At least 12 governments have banned Chinese dairy products or stepped up quality-testing, as China struggles to cope with its tainted-milk scandal.

Indonesia released a list Wednesday of nearly 30 Chinese-made products it says could be contaminated, including such well-known U.S.-created brands as Oreo cookies, M&M chocolates and Snickers chocolate-covered peanut bars.
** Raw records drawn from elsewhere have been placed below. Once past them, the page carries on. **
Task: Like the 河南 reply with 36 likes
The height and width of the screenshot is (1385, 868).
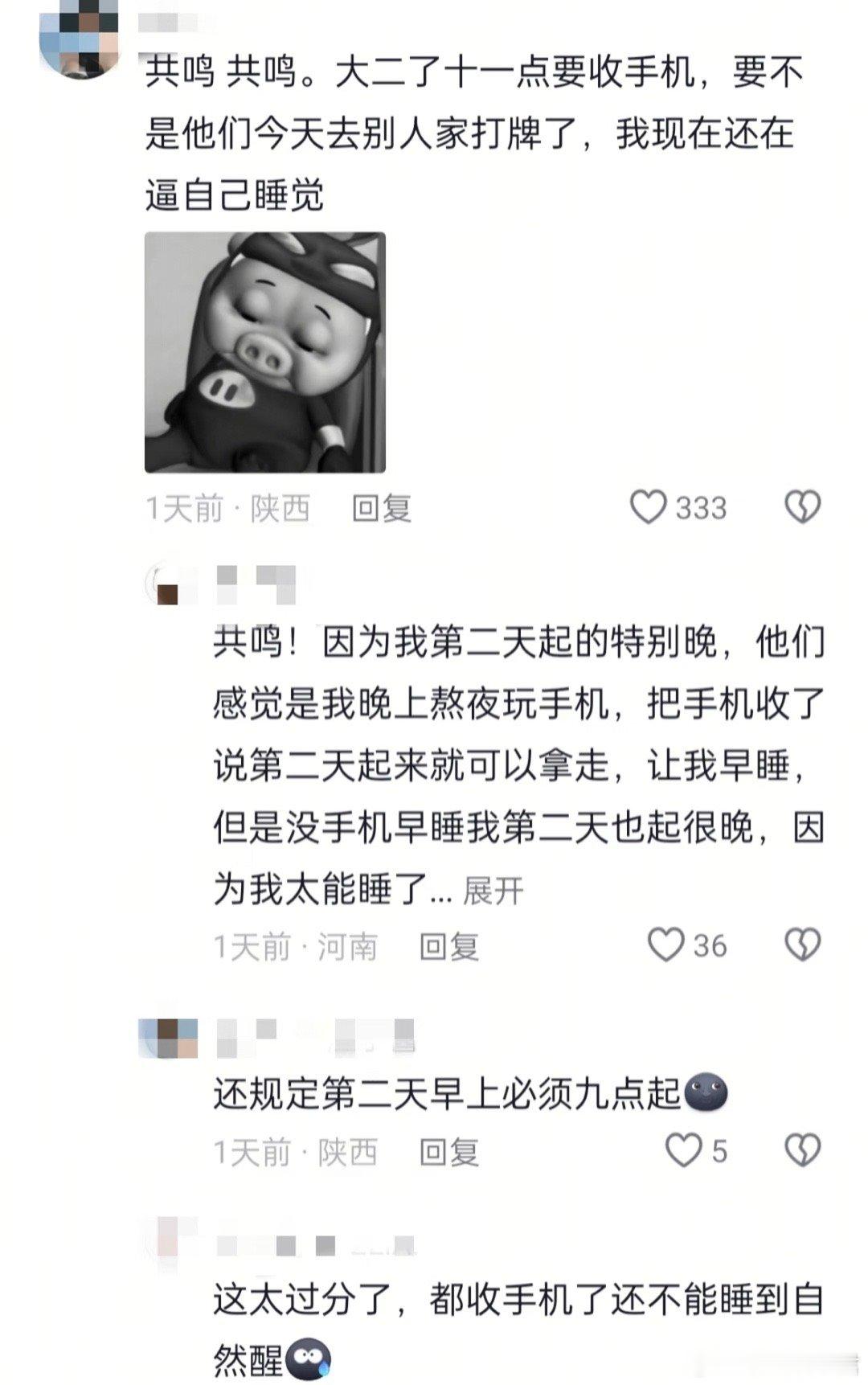Action: click(666, 945)
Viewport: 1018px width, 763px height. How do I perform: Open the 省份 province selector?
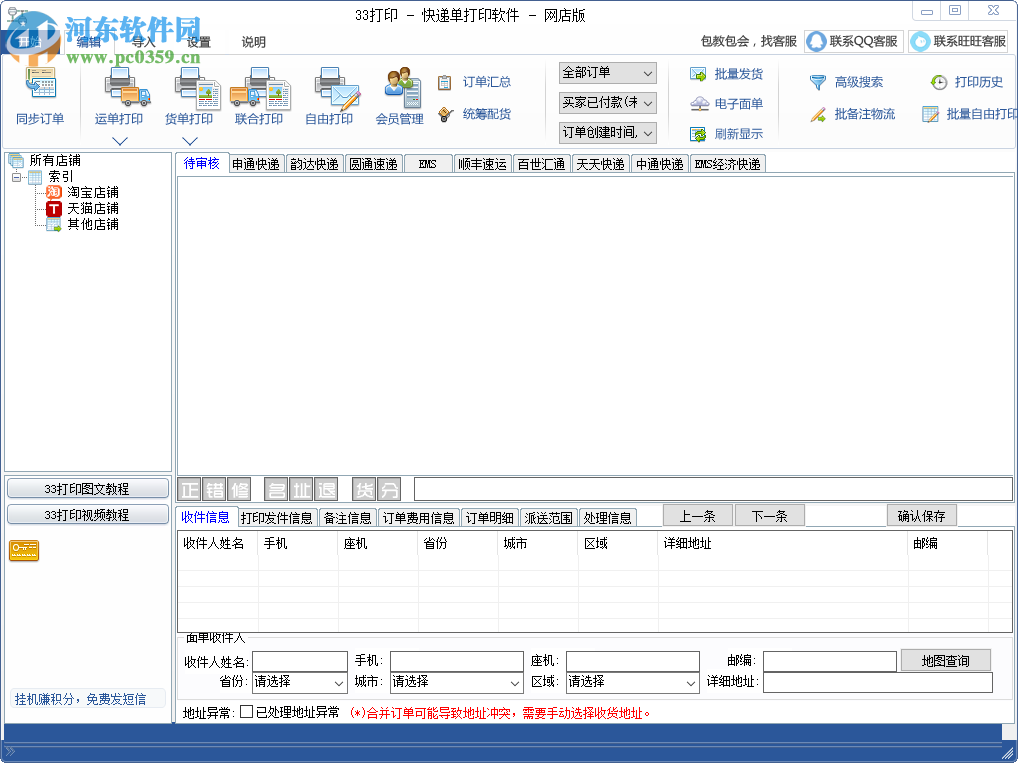coord(299,681)
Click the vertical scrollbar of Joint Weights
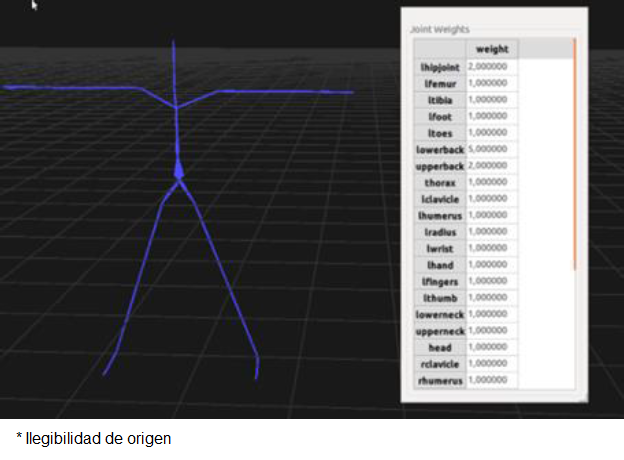 [574, 150]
New Zealand authorities say they found the chemical melamine in a Chinese-made candy known as White Rabbit, prompting the British Tesco supermarket chain to pull the candies from the shelves.

But a spokesman for the World Health Organization said on Tuesday that there have been no reports outside China and Hong Kong of infants getting sick from Chinese milk products.

China has promised to reform its quality control measures after it was revealed this month that thousands of Chinese babies were suffering kidney ailments after drinking baby formula contaminated with melamine.

The Chinese agriculture minister on Tuesday blamed so-called "milk stations," which collect milk from local farmers, for adding the substance to poor-quality milk to raise its protein content.

Chinese investigators say dairy giant Sanlu knew its products posed a health risk as long ago as December 2007, but waited until last month to report the problem.

Milk contaminated with melamine has sickened 53,000 children in China and killed four. Nearly 13,000 children remain hospitalized, 104 of them in critical condition.